The shape of a spline can be controlled by carefully choosing the number of knots and their exact locations in order to:
Could in principle compare models (e.g., using AIC) that have varying numbers of knots, or different knot locations
Choose a small number of knots (df), based on how much data you have and how complex you expect the relationship to be a priori
Choose knot locations based on quantiles (what ns does by default if you do not provide knot locations)
\(E[Y|X] = \beta_0 + f(x_1)\)
where \(f(x_1)\) can be modeled in a variety of ways
Smoothing splines: Use lots of knots, but then attempt to balance overfitting and smoothness.
This balance can be accomplished by controlling the size of the spline coefficients (which reflect changes in the function over different portions of the data range).
See book for short illustration using the mgcv package.
What if you want to allow for multiple non-linear relationships?

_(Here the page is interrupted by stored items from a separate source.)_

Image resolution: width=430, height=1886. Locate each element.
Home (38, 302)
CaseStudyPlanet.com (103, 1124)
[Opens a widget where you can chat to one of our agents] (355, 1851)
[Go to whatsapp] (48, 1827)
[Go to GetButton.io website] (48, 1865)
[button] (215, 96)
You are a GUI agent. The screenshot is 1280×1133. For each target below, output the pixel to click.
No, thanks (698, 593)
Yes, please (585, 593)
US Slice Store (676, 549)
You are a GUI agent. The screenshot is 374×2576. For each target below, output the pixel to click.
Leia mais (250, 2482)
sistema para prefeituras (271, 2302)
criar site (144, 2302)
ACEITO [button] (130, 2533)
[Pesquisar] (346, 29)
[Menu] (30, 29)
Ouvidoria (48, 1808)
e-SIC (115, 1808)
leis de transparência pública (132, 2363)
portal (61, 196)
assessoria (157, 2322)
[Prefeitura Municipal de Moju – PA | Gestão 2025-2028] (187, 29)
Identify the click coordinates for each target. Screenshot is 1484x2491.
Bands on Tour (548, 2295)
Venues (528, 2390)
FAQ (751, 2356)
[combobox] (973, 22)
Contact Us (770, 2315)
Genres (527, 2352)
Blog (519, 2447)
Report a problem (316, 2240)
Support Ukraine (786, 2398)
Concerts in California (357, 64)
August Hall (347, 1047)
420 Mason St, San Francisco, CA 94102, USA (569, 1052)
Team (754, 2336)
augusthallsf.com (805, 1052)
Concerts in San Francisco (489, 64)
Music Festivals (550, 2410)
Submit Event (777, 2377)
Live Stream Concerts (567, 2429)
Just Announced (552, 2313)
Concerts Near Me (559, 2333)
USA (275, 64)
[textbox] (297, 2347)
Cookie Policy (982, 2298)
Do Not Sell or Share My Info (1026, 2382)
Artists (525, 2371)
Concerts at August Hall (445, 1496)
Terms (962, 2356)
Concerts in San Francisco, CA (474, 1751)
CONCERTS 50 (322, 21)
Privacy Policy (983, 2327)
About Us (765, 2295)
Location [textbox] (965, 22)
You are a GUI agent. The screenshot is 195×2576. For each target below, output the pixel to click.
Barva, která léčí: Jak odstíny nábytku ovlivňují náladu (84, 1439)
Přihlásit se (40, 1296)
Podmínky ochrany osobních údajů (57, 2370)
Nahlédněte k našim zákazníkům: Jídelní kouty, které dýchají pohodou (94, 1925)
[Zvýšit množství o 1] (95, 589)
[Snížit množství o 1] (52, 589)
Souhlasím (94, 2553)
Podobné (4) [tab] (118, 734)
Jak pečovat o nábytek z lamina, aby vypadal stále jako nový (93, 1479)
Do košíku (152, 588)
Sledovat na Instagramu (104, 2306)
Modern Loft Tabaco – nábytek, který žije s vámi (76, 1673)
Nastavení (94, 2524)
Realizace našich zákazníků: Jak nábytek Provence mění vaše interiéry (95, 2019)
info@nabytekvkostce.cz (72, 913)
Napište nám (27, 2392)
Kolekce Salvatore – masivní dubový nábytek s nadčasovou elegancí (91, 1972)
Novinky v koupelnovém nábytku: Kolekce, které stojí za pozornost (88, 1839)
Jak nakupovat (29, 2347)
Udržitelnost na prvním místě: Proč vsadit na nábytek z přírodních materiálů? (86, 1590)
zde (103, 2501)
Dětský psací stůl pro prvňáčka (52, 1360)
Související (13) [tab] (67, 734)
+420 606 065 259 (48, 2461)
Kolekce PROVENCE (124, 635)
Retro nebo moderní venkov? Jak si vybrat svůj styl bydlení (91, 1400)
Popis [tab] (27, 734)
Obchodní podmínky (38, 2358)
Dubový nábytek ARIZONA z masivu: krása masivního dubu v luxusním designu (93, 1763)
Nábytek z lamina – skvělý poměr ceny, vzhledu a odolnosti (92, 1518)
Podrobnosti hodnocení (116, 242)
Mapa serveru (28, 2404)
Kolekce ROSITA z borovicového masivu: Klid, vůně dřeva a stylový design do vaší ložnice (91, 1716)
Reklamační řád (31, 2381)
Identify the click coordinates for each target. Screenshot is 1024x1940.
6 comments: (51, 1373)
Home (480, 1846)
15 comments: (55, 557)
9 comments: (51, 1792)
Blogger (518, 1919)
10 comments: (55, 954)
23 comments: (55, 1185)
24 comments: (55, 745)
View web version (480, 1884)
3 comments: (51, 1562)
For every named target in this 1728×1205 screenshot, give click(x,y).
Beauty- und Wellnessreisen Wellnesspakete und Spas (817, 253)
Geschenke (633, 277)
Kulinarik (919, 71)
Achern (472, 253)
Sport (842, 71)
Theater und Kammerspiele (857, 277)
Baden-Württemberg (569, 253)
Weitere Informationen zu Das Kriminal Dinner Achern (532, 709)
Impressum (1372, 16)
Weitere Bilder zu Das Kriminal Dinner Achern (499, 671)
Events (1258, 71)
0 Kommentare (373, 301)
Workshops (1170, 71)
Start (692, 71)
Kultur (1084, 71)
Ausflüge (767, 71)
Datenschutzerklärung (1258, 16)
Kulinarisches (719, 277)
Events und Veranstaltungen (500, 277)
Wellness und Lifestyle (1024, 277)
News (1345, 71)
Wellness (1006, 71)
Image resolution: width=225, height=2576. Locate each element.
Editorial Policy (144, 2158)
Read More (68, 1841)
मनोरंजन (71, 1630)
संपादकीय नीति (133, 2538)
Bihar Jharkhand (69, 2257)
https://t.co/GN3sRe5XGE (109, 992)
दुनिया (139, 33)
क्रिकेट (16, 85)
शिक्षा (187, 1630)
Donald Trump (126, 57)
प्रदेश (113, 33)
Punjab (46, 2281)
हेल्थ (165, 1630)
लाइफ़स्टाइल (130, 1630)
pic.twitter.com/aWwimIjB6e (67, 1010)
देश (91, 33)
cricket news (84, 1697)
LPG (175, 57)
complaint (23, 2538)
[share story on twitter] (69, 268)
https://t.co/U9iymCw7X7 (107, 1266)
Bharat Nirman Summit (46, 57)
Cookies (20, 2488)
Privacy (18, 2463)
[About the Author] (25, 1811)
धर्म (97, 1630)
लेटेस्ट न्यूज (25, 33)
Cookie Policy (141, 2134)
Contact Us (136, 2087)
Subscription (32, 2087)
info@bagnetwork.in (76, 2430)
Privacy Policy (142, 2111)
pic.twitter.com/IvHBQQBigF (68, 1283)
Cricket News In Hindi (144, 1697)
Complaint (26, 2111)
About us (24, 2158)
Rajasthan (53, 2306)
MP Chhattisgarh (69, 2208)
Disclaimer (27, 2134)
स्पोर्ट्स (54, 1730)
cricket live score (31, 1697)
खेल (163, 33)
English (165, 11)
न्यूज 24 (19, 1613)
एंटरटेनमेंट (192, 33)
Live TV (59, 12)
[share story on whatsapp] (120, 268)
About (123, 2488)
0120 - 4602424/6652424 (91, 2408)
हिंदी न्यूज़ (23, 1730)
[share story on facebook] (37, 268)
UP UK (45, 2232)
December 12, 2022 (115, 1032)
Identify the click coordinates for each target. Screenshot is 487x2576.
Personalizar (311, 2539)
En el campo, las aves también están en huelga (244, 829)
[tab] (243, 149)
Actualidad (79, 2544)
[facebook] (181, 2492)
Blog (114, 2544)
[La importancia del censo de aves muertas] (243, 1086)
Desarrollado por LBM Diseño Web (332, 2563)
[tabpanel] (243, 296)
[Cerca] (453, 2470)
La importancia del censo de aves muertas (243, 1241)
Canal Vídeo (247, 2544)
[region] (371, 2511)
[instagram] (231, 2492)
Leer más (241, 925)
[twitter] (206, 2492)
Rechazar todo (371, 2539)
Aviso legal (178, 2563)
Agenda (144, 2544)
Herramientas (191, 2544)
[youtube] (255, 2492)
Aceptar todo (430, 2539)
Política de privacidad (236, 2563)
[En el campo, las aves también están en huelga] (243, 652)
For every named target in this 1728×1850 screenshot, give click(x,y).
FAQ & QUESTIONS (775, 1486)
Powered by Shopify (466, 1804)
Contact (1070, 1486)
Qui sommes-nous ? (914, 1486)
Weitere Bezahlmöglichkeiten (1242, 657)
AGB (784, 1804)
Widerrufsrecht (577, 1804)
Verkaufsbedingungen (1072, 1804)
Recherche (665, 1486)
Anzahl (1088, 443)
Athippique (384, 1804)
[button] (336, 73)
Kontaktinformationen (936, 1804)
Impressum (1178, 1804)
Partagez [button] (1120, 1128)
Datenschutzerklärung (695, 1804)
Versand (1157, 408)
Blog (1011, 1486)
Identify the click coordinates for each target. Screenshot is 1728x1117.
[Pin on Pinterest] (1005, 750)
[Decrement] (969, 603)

ns(x1, 3) + ns(x2, 4) or multiple smoothing splines
There are cyclical splines that
ensure ends meet at 0 and 24 hours
(or, Jan 1 and Dec 31).

\(Y \sim f(x,\beta)\), where \(f(x,\beta)\) may have a strong theoretical motivation.
We will eventually learn how to fit these models using Maximum likelihood and Bayesian methods.